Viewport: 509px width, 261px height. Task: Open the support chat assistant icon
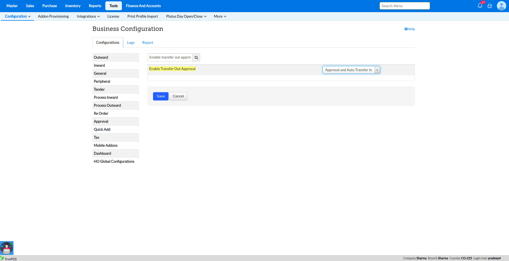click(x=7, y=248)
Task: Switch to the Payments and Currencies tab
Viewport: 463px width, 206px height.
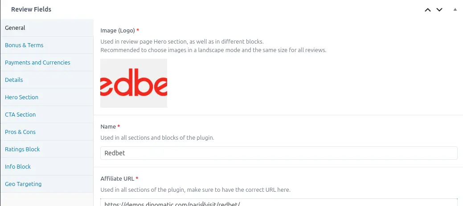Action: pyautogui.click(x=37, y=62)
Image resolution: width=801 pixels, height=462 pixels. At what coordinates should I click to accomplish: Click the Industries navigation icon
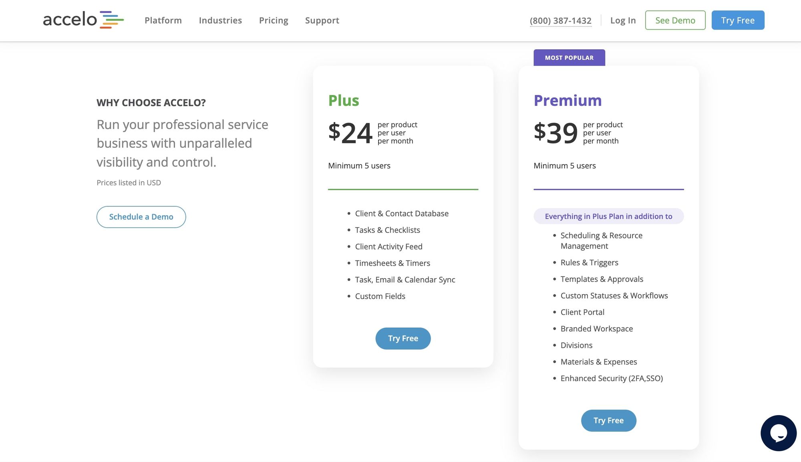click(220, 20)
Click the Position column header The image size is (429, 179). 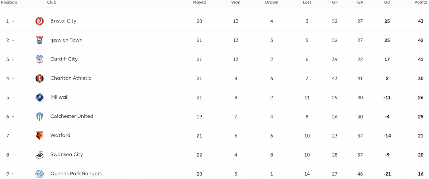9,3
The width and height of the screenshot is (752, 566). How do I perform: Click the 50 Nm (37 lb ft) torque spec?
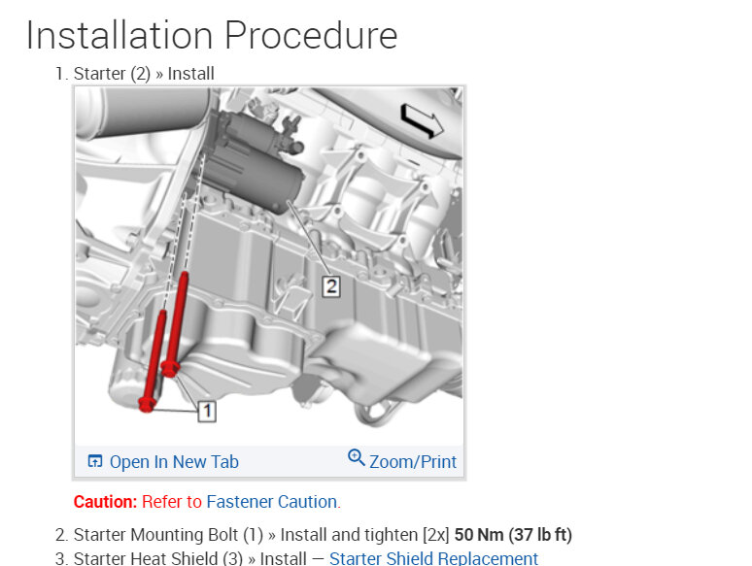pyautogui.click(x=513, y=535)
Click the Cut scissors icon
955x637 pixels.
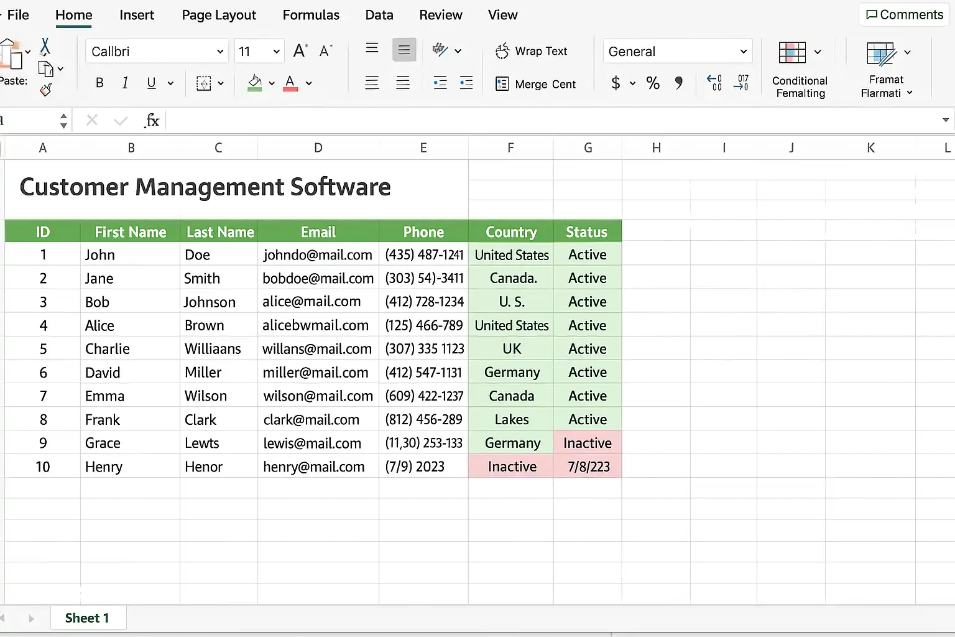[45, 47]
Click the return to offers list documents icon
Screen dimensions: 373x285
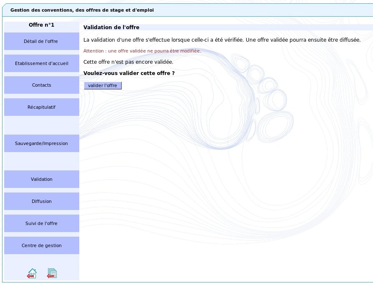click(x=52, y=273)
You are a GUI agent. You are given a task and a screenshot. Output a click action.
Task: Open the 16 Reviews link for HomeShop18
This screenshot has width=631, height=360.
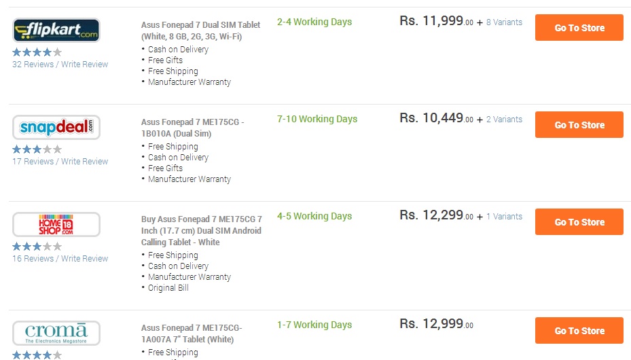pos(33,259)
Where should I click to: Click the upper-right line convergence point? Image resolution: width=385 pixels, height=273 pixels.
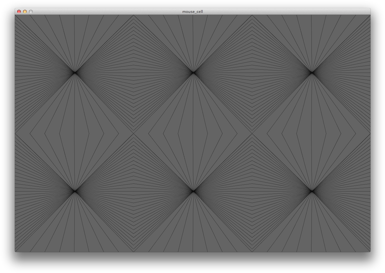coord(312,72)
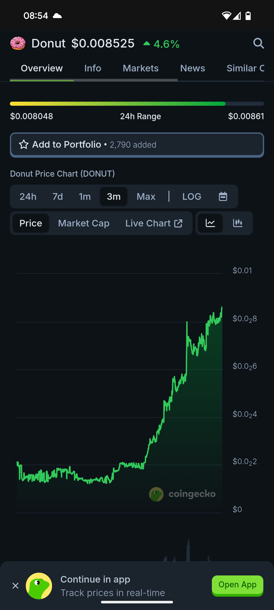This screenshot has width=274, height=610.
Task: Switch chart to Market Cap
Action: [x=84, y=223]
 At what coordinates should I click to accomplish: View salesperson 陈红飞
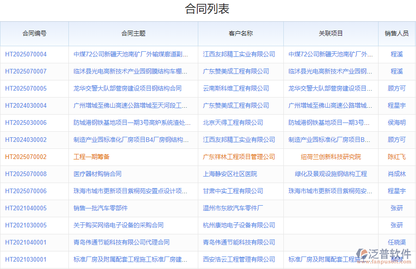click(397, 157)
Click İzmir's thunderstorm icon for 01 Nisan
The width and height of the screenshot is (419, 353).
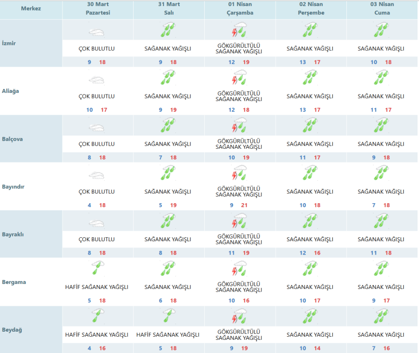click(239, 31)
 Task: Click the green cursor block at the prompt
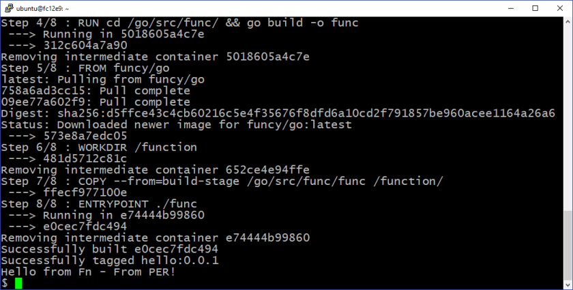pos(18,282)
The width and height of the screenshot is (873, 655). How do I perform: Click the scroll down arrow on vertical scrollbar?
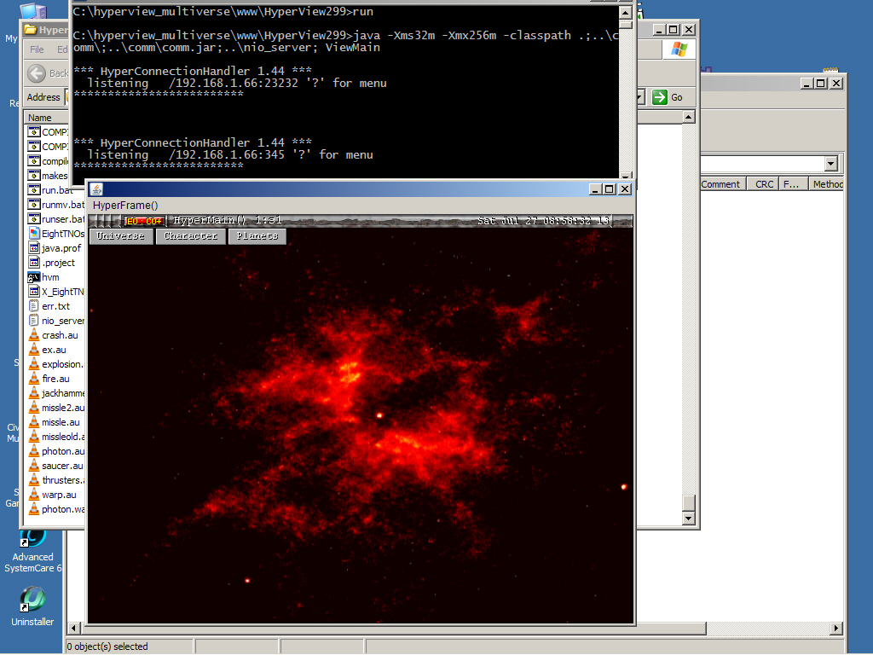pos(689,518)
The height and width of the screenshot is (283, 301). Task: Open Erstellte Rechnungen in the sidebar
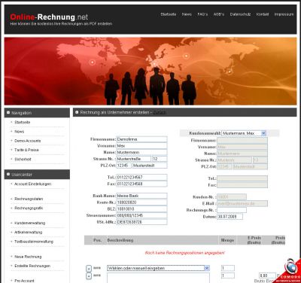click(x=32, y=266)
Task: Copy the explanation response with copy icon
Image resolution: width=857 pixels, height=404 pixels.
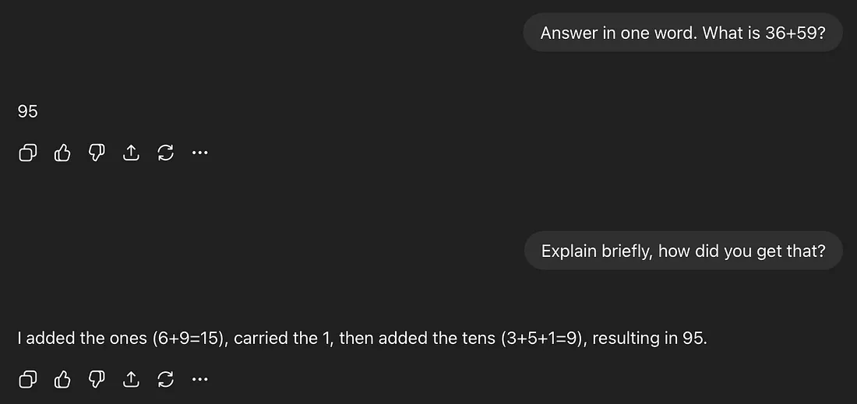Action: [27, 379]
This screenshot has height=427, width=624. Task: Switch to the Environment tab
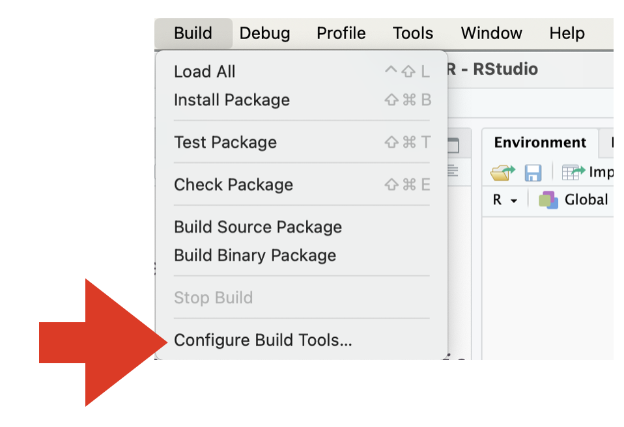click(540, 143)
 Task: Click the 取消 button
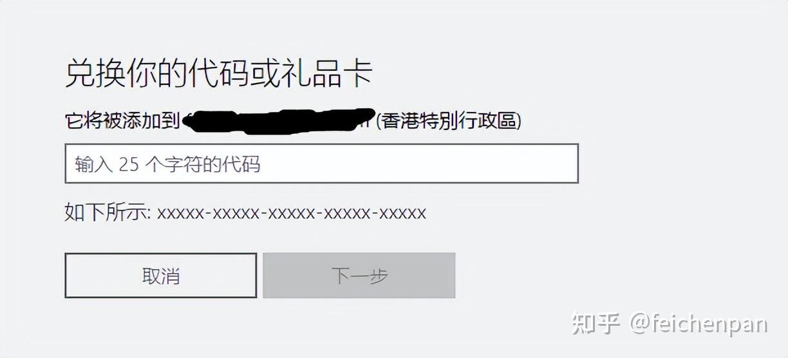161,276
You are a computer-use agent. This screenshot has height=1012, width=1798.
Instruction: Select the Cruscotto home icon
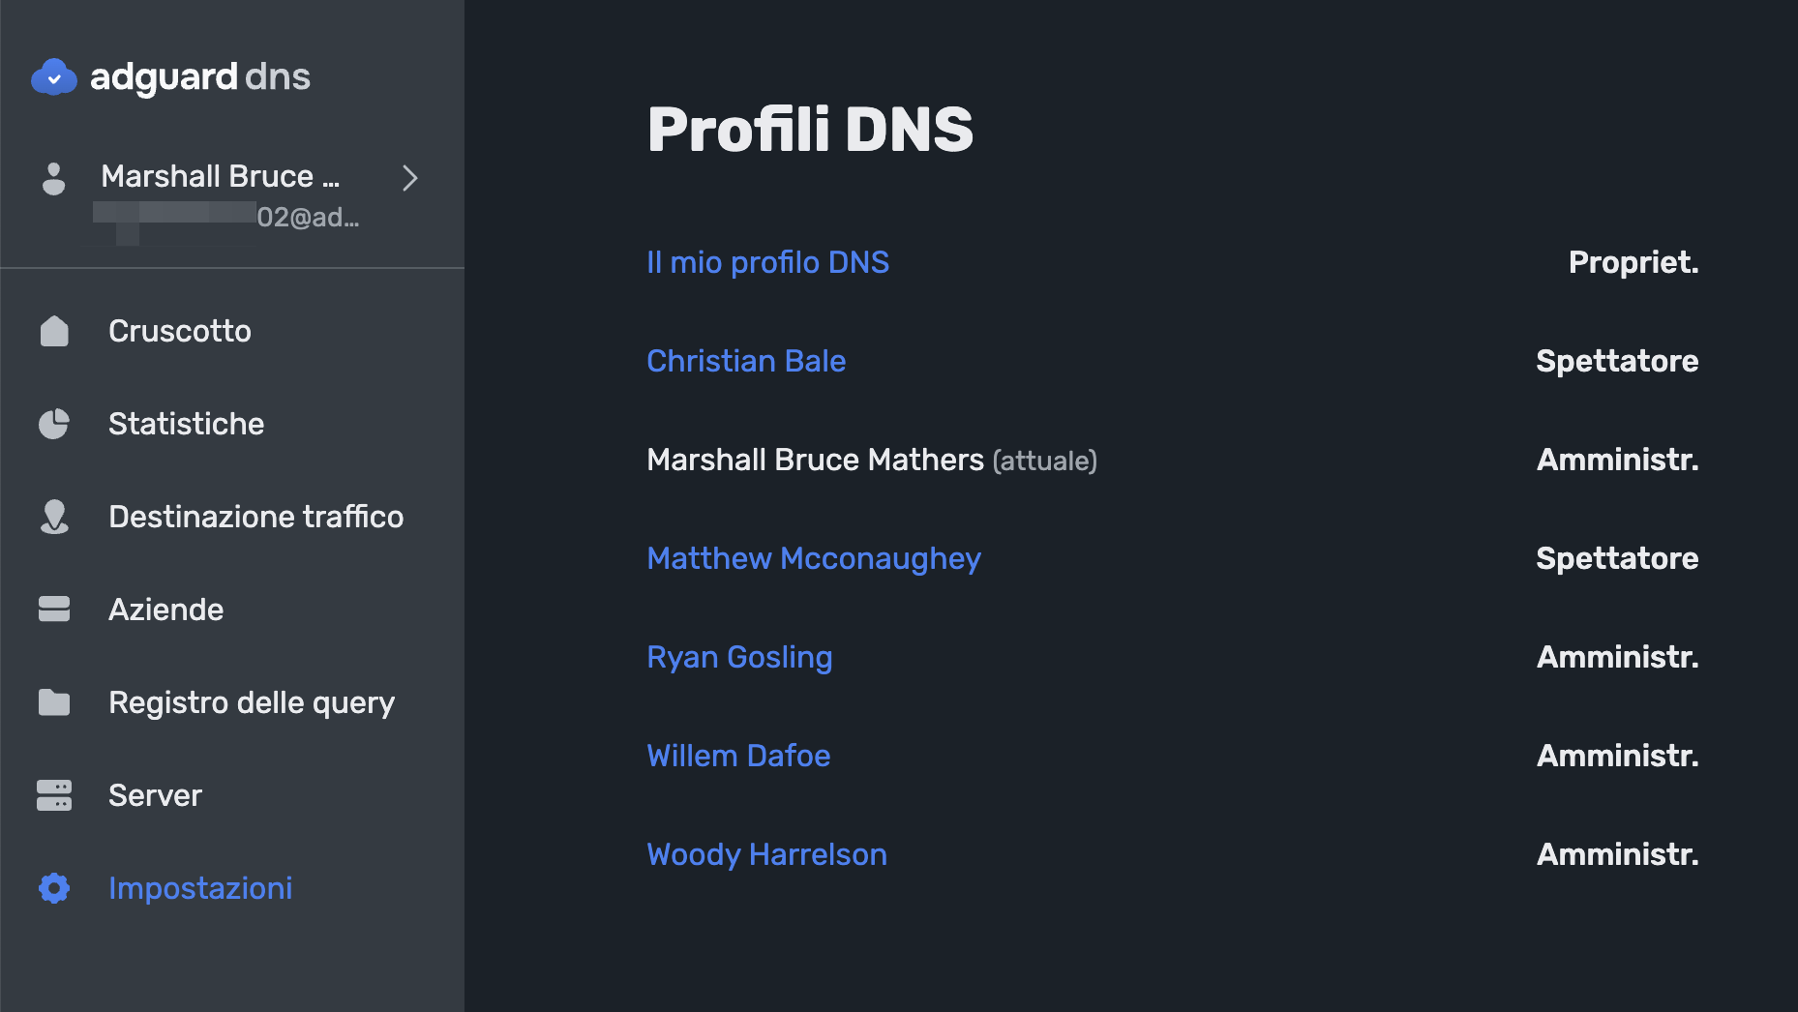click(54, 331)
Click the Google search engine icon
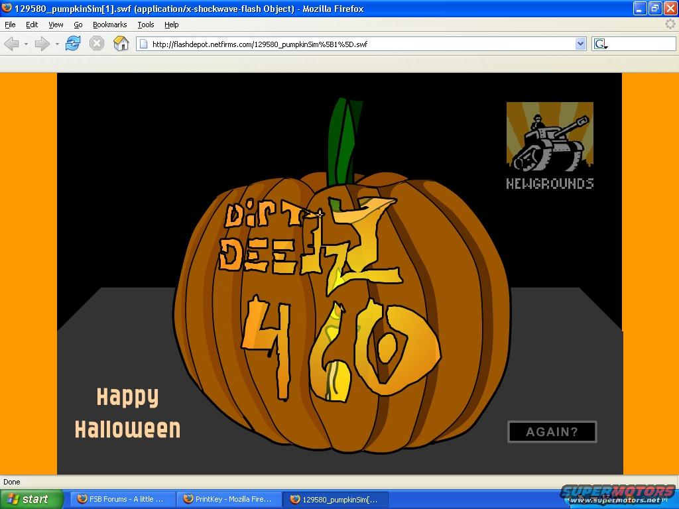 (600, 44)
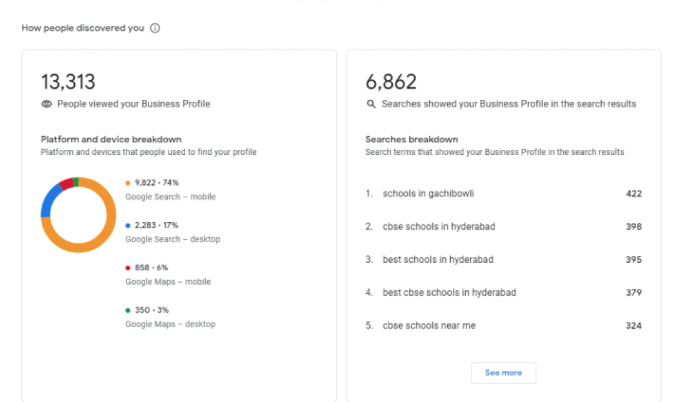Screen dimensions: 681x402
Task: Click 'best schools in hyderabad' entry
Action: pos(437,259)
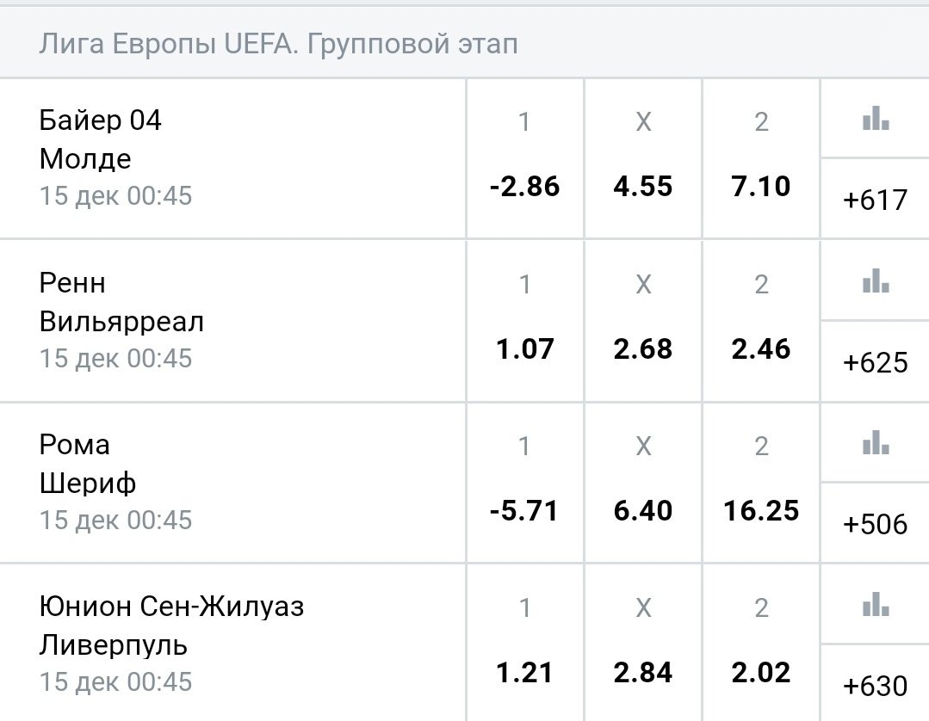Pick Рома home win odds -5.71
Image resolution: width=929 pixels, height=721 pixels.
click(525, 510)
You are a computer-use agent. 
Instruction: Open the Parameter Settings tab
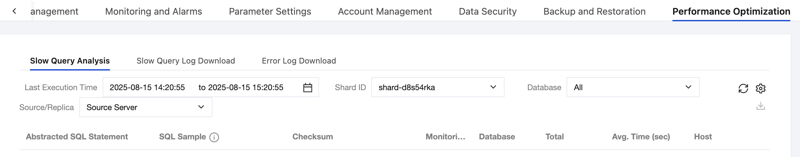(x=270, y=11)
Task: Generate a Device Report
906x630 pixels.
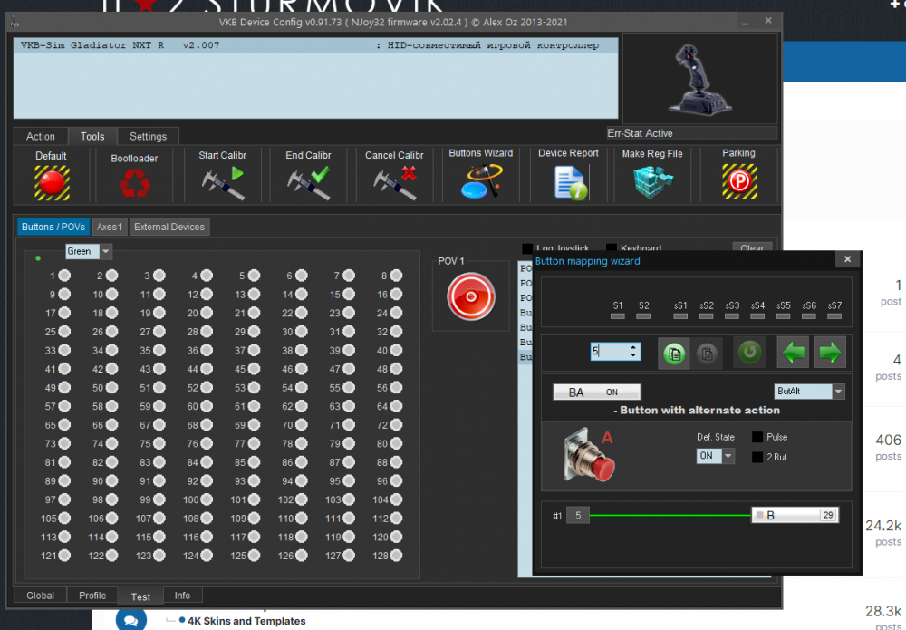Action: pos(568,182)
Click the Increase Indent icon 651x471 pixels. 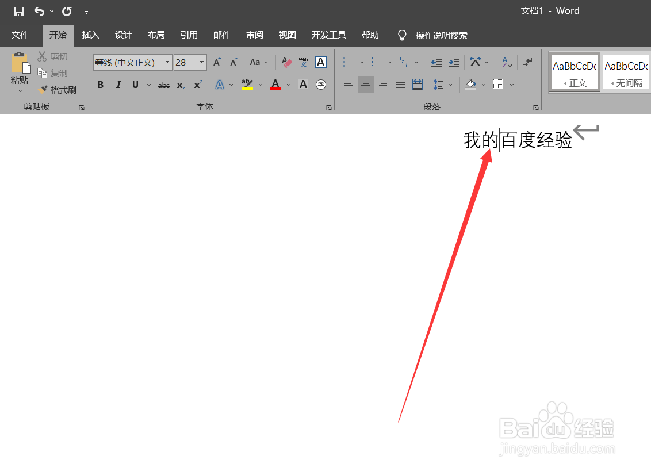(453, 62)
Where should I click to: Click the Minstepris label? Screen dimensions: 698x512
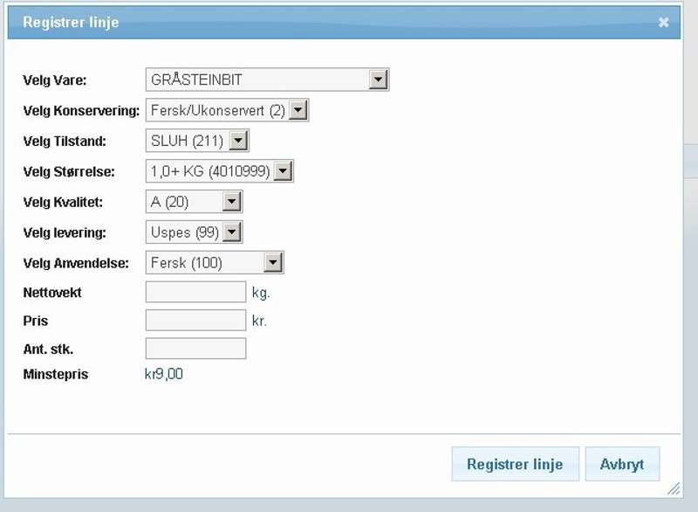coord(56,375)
-------
● **EXERCISE OBJECTIVE**: Your job is to return all lines above that hold the word "computer".

● **EXERCISE SOLUTION**:
You are a computer-use agent. This screenshot has height=1012, width=1798.
You are a computer-use agent. 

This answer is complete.